Selon le président de la Commission, cette dernière a également demandé lors de la dernière réunion transmission de la carte des lieux où les Algériens exilés et des prisonniers décédés en France au 19e siècle sont enterrés, avec leur numérotation et la possibilité pour leurs descendants de les consulter. Notons que la commission algéro-française Histoire et mémoire comptant dix membres, dont cinq algériens et cinq français, a indiqué dans un communiqué que sa dernière réunion tenue le 25 janvier dernier à Paris s’est accordée sur 9 propositions.
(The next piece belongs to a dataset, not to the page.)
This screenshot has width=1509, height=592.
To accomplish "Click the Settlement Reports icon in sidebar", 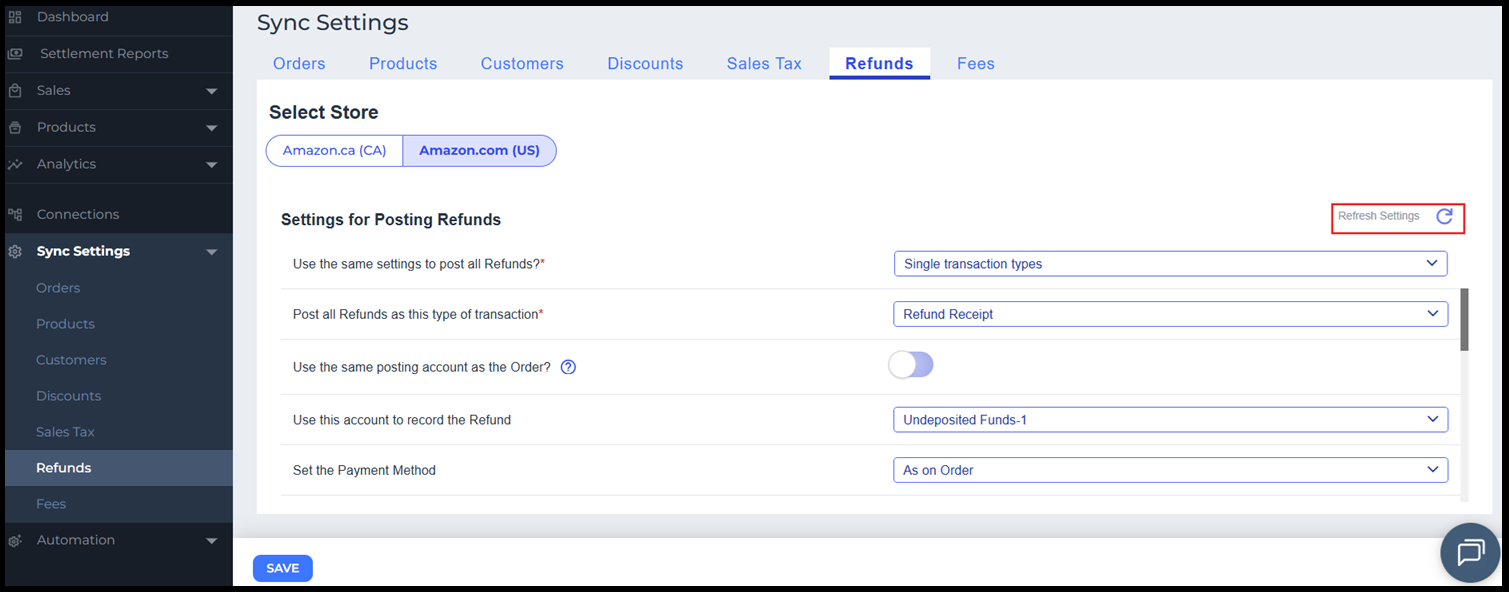I will [x=15, y=54].
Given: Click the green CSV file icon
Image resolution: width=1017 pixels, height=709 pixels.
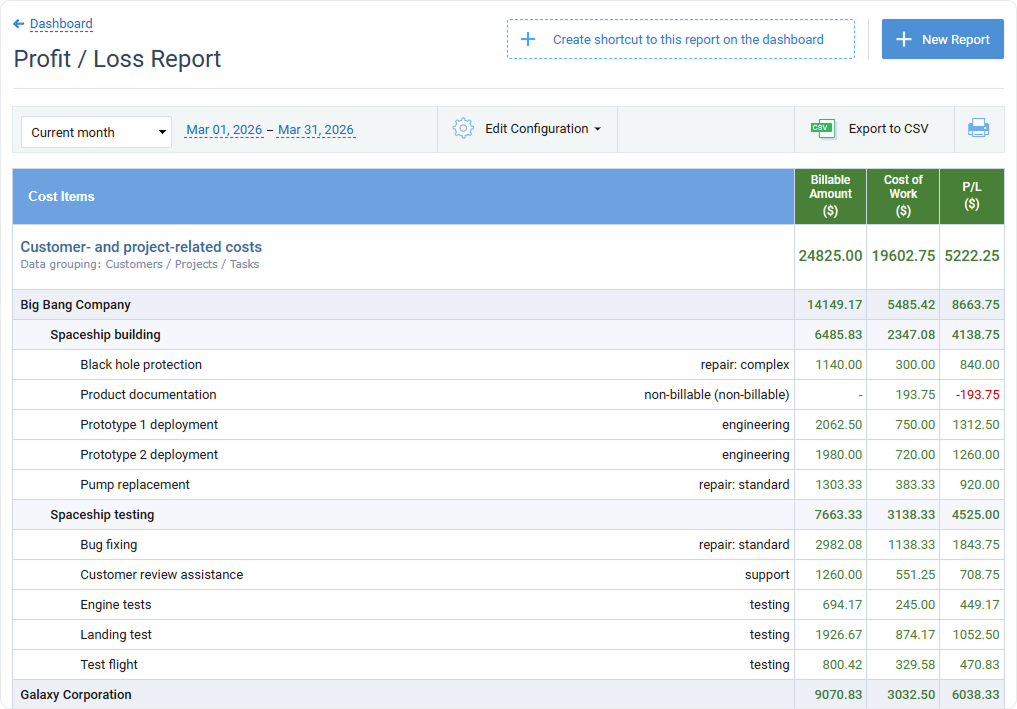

Au-delà des aspects liés à la recherche et à la formation, ces propositions concernent notamment la restitution de 5 mètres linéaires d’archives de l’Algérie à l’époque ottomane, ainsi que la remise de 2 millions de documents numérisés des archives nationales d’outre-mer et la restitution des biens culturels. La partie algérienne «propose une liste ouverte de biens symboliques comme ceux ayant appartenu à l’Emir Abdelkader, à Ahmed Bey et à d’autres personnalités algériennes». Parmi ces biens, l’épée, le burnous, le Coran, la tente et les canons de l’Emir, la tente d’Ahmed Bey, la clé et les étendards de Laghouat, les canons, etc. elle aussi salué « la proposition faite par des musées, comme le Quai Branly ou le Louvre, de réaliser un inventaire des items provenant d’Algérie». Les propositions portent aussi sur les cimetières des détenus algériens du XIXe siècle en France. Les historiens se sont convenus de «poursuivre l’identification et la recension des cimetières, des tombes et des noms des détenus algériens du XIXe siècle décédés et enterrés en France, et de valoriser ces lieux de mémoire par l’apposition de plaques commémoratives en une douzaine de lieux (Toulon, Pau, Amboise, Sainte-Marguerite, Sète, Agde, Porquerolles, Calvi, Corte, Ajaccio, la Guyane, la Nouvelle-Calédonie), renvoyant à un site Internet sur lequel des précisions historiques seront données sur ces lieux de détention et les personnes qui y étaient emprisonnées. Elle propose également «la finalisation de l’opération de numérisation des registre de l’état civil et des cimetières de la période coloniale conservés en Algérie. Les historiens français demandent que «les cimetières chrétiens et juifs en Algérie soient cartographiés et leurs registres numérisés».
La création de cette commission avait été annoncée en août 2022 à Alger par les présidents français Emmanuel Macron et algérien Abdelmadjid Tebboune, dans le but de « regarder ensemble cette période historique » du début de la colonisation française (1830) jusqu’à la fin de la guerre d’indépendance (1962). La commission mémorielle, avec à sa tête, du côté algérien, le professeur Mohamed-Lahcen Zeghidi, et du côté français, l’historien Benjamin Stora. Elle a tenu trois autres réunions: la première par visioconférence en avril, la deuxième à Paris en juin, tandis que la troisième réunion a été tenue au mois de novembre dernier à Constantine.